Use `sqlmagic` as alternative to using `sqlite3` driver.

In [1]:
%load_ext sql

Connect to SQLite3 database on disk (creates it if it does not exist)

In [2]:
%sql sqlite:///data/dummy.db

'Connected: @data/dummy.db'

SQL for table deletion and creation

In [3]:
%%sql

DROP TABLE IF EXISTS Country;
DROP TABLE IF EXISTS Person;

CREATE TABLE Country (
    country_id varcarh(2) PRIMARY KEY,
    country_name varchar(255)
);

CREATE TABLE Person (
    person_id INTEGER PRIMARY KEY,
    person_first varchar(255),
    person_last varchar(255),
    country_id INTEGER NOT NULL,
      FOREIGN KEY (country_id) REFERENCES Country(country_id)
);

 * sqlite:///data/dummy.db
Done.
Done.
Done.
Done.


[]

SQL to insert rows.

In [4]:
%%sql

INSERT INTO Country(country_id, country_name) 
VALUES ('FR', 'France'), ('CU', 'CUBA');

 * sqlite:///data/dummy.db
2 rows affected.


[]

In [5]:
%%sql

INSERT INTO Person(person_first, person_last, country_id) 
VALUES 
('Napolean', 'Bonaparte', 'FR'),
('Luis','Alvarez', 'CU');

 * sqlite:///data/dummy.db
2 rows affected.


[]

Accessing the RDBMS dictionary.

In [6]:
%%sql

SELECT name FROM sqlite_master 
WHERE type = "table";

 * sqlite:///data/dummy.db
Done.


name
Country
Person


In [7]:
%%sql

SELECT sql FROM sqlite_master 
WHERE name='Person';

 * sqlite:///data/dummy.db
Done.


sql
"CREATE TABLE Person (  person_id INTEGER PRIMARY KEY,  person_first varchar(255),  person_last varchar(255),  country_id INTEGER NOT NULL,  FOREIGN KEY (country_id) REFERENCES Country(country_id) )"


SQL as a Query Language.

In [8]:
%%sql

SELECT person_first as first, person_last AS last, country_name AS nationality
FROM Person 
INNER JOIN country 
ON Person.country_id = Country.country_id;

 * sqlite:///data/dummy.db
Done.


first,last,nationality
Napolean,Bonaparte,France
Luis,Alvarez,CUBA


Visualizing the entitry-relationship diagram (ERd).

In [10]:
import os
from eralchemy import render_er

if not os.path.exists('erd_from_sqlalchemy.png'):
    render_er('sqlite:///data/dummy.db', 'erd_from_sqlalchemy.png')
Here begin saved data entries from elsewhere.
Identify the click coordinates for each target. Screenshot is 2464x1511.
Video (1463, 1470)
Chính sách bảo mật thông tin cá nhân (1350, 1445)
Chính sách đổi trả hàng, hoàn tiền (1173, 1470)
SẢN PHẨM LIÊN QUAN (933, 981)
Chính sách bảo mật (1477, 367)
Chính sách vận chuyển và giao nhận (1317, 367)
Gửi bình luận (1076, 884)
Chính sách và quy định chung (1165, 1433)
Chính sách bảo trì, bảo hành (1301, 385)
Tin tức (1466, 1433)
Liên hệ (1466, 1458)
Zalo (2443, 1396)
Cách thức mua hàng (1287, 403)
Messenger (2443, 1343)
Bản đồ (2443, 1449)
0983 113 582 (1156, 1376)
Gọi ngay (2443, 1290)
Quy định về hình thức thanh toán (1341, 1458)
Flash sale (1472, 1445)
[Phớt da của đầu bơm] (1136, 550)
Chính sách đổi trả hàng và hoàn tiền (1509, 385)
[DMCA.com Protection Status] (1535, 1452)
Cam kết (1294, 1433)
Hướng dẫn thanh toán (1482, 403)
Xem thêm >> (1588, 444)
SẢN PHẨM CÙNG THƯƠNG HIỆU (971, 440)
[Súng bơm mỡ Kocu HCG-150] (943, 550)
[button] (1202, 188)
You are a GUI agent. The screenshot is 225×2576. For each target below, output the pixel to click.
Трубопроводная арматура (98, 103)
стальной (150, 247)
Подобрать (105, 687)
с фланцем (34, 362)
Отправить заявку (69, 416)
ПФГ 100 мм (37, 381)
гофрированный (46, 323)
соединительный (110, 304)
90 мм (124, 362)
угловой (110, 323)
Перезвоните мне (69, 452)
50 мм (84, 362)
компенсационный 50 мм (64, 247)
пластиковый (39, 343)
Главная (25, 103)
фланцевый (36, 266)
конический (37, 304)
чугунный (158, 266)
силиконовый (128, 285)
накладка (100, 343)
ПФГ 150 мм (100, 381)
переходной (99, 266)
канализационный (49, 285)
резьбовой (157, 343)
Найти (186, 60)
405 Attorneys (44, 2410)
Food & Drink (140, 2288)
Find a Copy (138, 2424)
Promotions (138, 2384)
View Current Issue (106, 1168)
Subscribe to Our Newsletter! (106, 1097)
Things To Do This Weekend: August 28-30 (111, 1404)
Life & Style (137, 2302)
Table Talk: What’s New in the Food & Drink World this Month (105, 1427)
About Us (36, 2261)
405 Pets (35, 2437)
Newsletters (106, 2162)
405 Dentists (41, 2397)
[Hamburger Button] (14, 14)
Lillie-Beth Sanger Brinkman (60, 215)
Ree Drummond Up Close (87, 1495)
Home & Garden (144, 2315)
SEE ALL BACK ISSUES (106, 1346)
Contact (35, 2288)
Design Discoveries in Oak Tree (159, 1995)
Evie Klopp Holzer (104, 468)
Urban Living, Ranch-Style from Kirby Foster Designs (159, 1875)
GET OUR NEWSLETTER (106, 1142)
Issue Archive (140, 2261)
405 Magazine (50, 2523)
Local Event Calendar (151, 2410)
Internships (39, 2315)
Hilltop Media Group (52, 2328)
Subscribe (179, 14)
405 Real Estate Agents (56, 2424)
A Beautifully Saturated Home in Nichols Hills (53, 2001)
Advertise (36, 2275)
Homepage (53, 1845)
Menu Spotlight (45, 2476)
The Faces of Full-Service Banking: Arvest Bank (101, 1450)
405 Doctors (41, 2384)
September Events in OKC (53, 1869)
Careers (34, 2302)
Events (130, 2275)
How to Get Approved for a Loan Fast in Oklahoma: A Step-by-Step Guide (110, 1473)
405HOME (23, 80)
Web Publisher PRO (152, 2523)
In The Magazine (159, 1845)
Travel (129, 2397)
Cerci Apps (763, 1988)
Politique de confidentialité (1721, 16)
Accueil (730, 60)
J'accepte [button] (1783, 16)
![](erd_from_sqlalchemy.png)

## Homework walk-through

Convert the flat file data in `data/flat.csv` into a well-structured relational database in SQLite3 stored as `data/faculty.db`. Note - salary information is confidential and should be kept in a separate table from other personal data.

In [11]:
import pandas as pd

In [12]:
flat = pd.read_csv('data/flat.csv', keep_default_na=False)
flat.sample(10)

Unnamed: 0,name,gender,age,height,weight,salary,nationality,code,country,language1,language2,language3,first,last
1137,Ping O'neil,Female,52,1.72,78,64000,Mexican,ME,Mexico,Elixir,Assembly,,Ping,O'neil
212,Celena Carney,Female,43,1.87,76,77000,Bolivian,BO,Bolivia,Clojure,Elixir,,Celena,Carney
1324,Solomon Merrill,Male,66,1.88,47,97000,Spanish,SP,Spain,,,,Solomon,Merrill
1399,Timothy Duffy,Female,19,1.52,57,72000,Romanian,RO,Romania,,,,Timothy,Duffy
923,Mahalia Clark,Female,30,1.77,63,119000,Iranian,IR,Iran,,,,Mahalia,Clark
340,Denny Harris,Female,31,1.86,84,115000,Taiwanese,TW,Taiwan,Groovy,,,Denny,Harris
189,Carie Ray,Female,22,1.85,71,136000,Mexican,ME,Mexico,Dylan,Ruby,Objective-C,Carie,Ray
659,Jarrod Hall,Male,53,1.75,81,143000,Irish,IE,Ireland,Prolog,Lua,Dylan,Jarrod,Hall
734,Karl Sandoval,Female,20,1.79,41,103000,Brazilian,BR,Brazil,,,,Karl,Sandoval
946,Marcus Nieves,Male,36,1.79,66,90000,Australian,AU,Australia,Io,Bash,,Marcus,Nieves


Brainstorming: How do we create tables
- person
- language
- country
- confidential (salary) (one-to-one table)